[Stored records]
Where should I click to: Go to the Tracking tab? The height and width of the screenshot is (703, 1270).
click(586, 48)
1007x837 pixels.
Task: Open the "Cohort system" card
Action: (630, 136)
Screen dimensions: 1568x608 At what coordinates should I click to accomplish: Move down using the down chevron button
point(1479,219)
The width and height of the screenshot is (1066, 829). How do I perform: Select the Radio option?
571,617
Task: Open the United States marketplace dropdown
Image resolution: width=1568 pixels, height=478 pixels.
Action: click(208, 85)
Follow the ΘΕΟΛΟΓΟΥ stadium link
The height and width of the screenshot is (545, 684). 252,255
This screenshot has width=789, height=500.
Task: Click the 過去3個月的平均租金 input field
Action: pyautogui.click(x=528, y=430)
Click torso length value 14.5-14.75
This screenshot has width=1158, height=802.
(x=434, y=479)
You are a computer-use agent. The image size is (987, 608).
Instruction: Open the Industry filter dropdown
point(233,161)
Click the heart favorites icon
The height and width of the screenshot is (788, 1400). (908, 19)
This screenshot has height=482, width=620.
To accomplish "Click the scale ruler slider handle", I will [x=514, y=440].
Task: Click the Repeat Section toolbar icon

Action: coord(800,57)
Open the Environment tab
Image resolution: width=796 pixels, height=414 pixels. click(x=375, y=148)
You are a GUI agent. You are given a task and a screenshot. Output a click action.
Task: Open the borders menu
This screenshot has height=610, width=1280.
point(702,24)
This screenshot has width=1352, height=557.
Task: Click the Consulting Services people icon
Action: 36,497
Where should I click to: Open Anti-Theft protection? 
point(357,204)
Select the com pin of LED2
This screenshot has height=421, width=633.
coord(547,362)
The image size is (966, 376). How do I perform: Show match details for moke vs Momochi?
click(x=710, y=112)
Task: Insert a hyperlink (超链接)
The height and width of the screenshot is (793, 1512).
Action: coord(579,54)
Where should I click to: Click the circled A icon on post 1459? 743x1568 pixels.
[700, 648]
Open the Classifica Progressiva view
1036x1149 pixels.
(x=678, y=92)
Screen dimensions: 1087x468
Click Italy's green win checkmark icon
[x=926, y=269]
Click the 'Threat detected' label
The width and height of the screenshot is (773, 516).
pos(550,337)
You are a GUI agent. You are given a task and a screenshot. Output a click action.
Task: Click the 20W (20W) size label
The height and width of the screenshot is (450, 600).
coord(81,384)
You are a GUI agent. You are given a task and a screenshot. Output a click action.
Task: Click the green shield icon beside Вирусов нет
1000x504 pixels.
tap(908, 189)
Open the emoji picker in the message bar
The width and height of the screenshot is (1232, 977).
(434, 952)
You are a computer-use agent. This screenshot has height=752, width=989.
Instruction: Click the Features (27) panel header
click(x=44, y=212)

#### Activity:
The answer should contain every line of the data, unchanged.

#### Task output:
Where should I click to: Go to the Tracking tab? The height and width of the screenshot is (703, 1270).
click(586, 48)
1007x837 pixels.
Task: Open the "Cohort system" card
Action: (630, 136)
Screen dimensions: 1568x608 At what coordinates should I click to accomplish: Move down using the down chevron button
point(1479,219)
The width and height of the screenshot is (1066, 829). How do I perform: Select the Radio option?
571,617
Task: Open the United States marketplace dropdown
Image resolution: width=1568 pixels, height=478 pixels.
Action: click(208, 85)
Follow the ΘΕΟΛΟΓΟΥ stadium link
The height and width of the screenshot is (545, 684). 252,255
This screenshot has width=789, height=500.
Task: Click the 過去3個月的平均租金 input field
Action: pyautogui.click(x=528, y=430)
Click torso length value 14.5-14.75
This screenshot has width=1158, height=802.
(x=434, y=479)
You are a computer-use agent. The image size is (987, 608).
Instruction: Open the Industry filter dropdown
point(233,161)
Click the heart favorites icon
The height and width of the screenshot is (788, 1400). (908, 19)
This screenshot has height=482, width=620.
To accomplish "Click the scale ruler slider handle", I will [x=514, y=440].
Task: Click the Repeat Section toolbar icon

Action: coord(800,57)
Open the Environment tab
Image resolution: width=796 pixels, height=414 pixels. click(x=375, y=148)
You are a GUI agent. You are given a task and a screenshot. Output a click action.
Task: Open the borders menu
This screenshot has height=610, width=1280.
point(702,24)
This screenshot has width=1352, height=557.
Task: Click the Consulting Services people icon
Action: 36,497
Where should I click to: Open Anti-Theft protection? 
point(357,204)
Select the com pin of LED2
This screenshot has height=421, width=633.
coord(547,362)
The image size is (966, 376). How do I perform: Show match details for moke vs Momochi?
click(x=710, y=112)
Task: Insert a hyperlink (超链接)
The height and width of the screenshot is (793, 1512).
Action: coord(579,54)
Where should I click to: Click the circled A icon on post 1459? 743x1568 pixels.
[700, 648]
Open the Classifica Progressiva view
1036x1149 pixels.
(x=678, y=92)
Screen dimensions: 1087x468
Click Italy's green win checkmark icon
[x=926, y=269]
Click the 'Threat detected' label
The width and height of the screenshot is (773, 516).
pos(550,337)
You are a GUI agent. You are given a task and a screenshot. Output a click action.
Task: Click the 20W (20W) size label
The height and width of the screenshot is (450, 600).
coord(81,384)
You are a GUI agent. You are given a task and a screenshot. Output a click action.
Task: Click the green shield icon beside Вирусов нет
1000x504 pixels.
tap(908, 189)
Open the emoji picker in the message bar
The width and height of the screenshot is (1232, 977).
(434, 952)
You are a computer-use agent. This screenshot has height=752, width=989.
Instruction: Click the Features (27) panel header
click(x=44, y=212)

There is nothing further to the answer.